### EXTRACTED TEXT

Future you will thank you.

Step 7 — Add a regression test in CI

A go vet style check, a semgrep rule, or a custom analyser that fails the build on for ... go ... without an enclosing limit. Without enforcement, the pattern returns.


Observability for Bounded Fan-Out

A bounded pool needs four metrics:

Metric Type What it tells you
pool_active gauge How many workers currently busy
pool_queue_depth gauge How deep the queue is
pool_rejected_total counter How many TrySubmit returned false
pool_latency_seconds histogram Wait time from submit to completion

A pool that is always at pool_active == capacity and growing pool_queue_depth is undersized. A pool with rising pool_rejected_total is too small and the producer is not slowing down.

Wire these via Prometheus or your platform of choice. Alert on:

  • pool_queue_depth / pool_queue_capacity > 0.8 for 5 minutes (capacity warning)

### WRITTEN TASKS
1: Copy out the passage on bounded fan-out verbatim, beginning at the words "Observability for Bounded" and stopping after the words "not slowing down.".
2: Write the next part of the passage on bounded fan-out, picking up after its final line.

### RECORD SET

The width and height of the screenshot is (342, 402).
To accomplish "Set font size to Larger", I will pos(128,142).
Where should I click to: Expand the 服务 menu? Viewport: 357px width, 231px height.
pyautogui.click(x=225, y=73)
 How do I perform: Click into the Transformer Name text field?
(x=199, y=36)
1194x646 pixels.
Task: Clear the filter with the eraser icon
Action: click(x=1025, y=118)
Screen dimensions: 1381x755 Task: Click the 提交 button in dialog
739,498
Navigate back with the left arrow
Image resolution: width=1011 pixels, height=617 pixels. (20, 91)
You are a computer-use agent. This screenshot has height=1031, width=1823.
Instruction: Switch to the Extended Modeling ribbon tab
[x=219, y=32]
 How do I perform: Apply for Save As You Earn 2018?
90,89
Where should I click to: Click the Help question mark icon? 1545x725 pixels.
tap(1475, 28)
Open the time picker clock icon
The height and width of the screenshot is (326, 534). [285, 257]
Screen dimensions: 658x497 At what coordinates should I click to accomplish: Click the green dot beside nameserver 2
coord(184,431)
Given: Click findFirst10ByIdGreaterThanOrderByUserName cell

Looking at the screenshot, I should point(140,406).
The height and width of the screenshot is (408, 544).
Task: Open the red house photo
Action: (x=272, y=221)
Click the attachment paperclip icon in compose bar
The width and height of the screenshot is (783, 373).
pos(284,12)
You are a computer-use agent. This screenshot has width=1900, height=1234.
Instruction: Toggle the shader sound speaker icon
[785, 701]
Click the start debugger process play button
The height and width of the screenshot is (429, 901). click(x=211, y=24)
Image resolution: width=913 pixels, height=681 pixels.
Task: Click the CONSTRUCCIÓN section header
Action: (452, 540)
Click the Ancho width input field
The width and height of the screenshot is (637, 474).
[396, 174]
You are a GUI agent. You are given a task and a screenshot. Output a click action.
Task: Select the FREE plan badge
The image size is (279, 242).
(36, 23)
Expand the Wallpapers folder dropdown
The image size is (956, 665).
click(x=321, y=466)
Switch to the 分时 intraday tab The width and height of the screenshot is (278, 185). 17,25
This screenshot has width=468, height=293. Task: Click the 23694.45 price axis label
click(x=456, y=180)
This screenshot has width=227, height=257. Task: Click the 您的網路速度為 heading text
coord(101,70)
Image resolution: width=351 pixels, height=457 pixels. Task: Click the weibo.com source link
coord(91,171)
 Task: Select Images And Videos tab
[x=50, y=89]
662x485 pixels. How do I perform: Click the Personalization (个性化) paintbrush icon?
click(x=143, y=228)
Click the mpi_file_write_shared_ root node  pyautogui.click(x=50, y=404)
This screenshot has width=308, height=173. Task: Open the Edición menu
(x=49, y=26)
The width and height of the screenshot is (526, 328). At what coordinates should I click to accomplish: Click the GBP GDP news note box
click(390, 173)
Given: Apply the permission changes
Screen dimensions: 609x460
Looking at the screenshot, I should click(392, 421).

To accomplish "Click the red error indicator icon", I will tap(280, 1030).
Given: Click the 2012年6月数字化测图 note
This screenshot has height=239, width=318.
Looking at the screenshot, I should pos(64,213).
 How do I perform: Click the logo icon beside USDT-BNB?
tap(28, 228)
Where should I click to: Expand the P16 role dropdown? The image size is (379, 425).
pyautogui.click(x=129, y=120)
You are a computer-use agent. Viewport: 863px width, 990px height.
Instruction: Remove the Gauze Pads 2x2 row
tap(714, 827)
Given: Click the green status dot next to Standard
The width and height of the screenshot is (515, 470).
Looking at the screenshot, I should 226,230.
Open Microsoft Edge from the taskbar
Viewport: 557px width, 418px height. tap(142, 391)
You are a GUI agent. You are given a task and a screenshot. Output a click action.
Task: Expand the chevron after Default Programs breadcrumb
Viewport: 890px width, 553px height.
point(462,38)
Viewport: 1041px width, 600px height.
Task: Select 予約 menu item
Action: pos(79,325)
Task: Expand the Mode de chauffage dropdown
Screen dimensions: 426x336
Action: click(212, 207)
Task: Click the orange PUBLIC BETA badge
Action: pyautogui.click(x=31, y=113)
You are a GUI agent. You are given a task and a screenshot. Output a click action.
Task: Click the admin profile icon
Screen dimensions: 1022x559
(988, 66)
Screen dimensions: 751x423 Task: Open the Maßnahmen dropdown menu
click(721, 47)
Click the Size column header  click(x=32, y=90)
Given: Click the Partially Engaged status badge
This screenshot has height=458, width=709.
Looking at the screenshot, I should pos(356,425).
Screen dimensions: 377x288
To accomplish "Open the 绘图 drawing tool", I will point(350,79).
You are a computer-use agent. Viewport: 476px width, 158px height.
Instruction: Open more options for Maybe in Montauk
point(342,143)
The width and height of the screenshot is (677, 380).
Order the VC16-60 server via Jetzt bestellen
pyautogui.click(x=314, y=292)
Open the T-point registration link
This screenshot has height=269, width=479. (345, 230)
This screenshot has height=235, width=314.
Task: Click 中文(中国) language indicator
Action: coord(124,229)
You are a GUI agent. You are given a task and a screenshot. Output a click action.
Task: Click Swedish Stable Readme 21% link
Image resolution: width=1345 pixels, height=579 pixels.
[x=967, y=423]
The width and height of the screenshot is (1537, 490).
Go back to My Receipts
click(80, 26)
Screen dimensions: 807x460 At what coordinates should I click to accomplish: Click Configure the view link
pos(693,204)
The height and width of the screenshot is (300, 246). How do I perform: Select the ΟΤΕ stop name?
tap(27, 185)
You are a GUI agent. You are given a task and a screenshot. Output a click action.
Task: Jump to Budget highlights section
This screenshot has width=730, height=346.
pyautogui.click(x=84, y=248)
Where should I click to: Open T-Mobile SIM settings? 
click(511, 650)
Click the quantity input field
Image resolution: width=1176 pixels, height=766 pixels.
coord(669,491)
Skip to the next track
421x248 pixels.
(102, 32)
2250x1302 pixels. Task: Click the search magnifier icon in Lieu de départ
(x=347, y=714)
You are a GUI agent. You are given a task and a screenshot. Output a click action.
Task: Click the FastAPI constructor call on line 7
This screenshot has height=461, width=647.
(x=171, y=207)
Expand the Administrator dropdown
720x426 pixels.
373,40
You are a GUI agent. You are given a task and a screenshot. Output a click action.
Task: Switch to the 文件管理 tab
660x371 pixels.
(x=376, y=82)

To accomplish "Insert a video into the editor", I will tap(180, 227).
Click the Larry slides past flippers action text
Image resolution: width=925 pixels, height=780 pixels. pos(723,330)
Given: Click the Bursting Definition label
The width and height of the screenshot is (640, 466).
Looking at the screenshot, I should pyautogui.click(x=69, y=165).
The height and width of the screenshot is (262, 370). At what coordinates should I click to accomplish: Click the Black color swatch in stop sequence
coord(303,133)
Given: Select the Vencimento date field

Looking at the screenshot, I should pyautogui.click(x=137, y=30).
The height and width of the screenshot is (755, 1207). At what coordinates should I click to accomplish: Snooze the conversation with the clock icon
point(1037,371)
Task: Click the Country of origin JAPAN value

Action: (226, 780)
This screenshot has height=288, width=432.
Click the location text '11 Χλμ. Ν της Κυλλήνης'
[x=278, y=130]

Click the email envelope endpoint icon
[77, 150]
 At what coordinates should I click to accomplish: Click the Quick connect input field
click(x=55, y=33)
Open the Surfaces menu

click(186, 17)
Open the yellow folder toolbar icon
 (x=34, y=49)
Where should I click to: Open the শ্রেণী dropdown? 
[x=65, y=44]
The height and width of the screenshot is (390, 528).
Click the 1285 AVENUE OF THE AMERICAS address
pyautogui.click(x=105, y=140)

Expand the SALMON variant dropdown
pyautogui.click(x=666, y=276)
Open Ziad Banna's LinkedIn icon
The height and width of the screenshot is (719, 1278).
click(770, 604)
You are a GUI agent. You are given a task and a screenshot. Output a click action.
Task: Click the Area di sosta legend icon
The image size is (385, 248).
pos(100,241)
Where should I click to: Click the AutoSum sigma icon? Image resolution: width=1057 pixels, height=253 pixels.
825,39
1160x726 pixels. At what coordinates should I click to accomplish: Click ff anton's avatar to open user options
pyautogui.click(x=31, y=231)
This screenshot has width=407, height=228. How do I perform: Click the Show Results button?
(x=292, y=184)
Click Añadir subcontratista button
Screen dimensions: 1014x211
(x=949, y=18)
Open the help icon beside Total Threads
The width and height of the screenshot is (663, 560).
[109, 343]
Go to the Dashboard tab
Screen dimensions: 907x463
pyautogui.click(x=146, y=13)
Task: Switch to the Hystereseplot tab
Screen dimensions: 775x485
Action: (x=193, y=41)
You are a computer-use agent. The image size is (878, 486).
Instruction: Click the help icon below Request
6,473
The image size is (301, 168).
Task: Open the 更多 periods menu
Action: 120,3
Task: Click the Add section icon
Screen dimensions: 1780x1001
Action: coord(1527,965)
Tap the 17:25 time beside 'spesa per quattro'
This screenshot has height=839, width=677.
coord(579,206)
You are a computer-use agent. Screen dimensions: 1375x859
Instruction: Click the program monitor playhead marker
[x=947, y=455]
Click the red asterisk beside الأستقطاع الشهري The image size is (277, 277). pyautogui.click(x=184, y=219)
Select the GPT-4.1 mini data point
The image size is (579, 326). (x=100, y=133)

### THE REPLIES
1:
Observability for Bounded Fan-Out

A bounded pool needs four metrics:

Metric Type What it tells you
pool_active gauge How many workers currently busy
pool_queue_depth gauge How deep the queue is
pool_rejected_total counter How many TrySubmit returned false
pool_latency_seconds histogram Wait time from submit to completion

A pool that is always at pool_active == capacity and growing pool_queue_depth is undersized. A pool with rising pool_rejected_total is too small and the producer is not slowing down.

2:
  • pool_rejected_total increasing (overload)
  • runtime.NumGoroutine() > expected baseline (regression of the anti-pattern somewhere)

Anti-Patterns at the Middle Level

Sneaky-unbounded: capacity equal to input size

sem := make(chan struct{}, len(items)) // "bounded"

This is unbounded with extra syntax. The cap must be a constant or configured value, not derived from len(items).

Sneaky-unbounded: the wrapper that spawns

func dispatch(item Item) {
    go process(item)
}

for _, x := range items {
    dispatch(x) // looks bounded; is not
}

The go is now inside dispatch, but the caller is still in a loop. The hiding does not change the fan-out.

Sneaky-unbounded: the closure that recurses

var walk func(n *Node)
walk = func(n *Node) {
    for _, c := range n.Children {
        go walk(c)
    }
}

Each node spawns one goroutine per child, recursively. The tree's total node count is the goroutine count. Convert to a queue-driven crawl with a bounded pool.

Sneaky-unbounded: streaming without flow control

go func() {
    for msg := range subscriber {
        go handle(msg)
    }
}()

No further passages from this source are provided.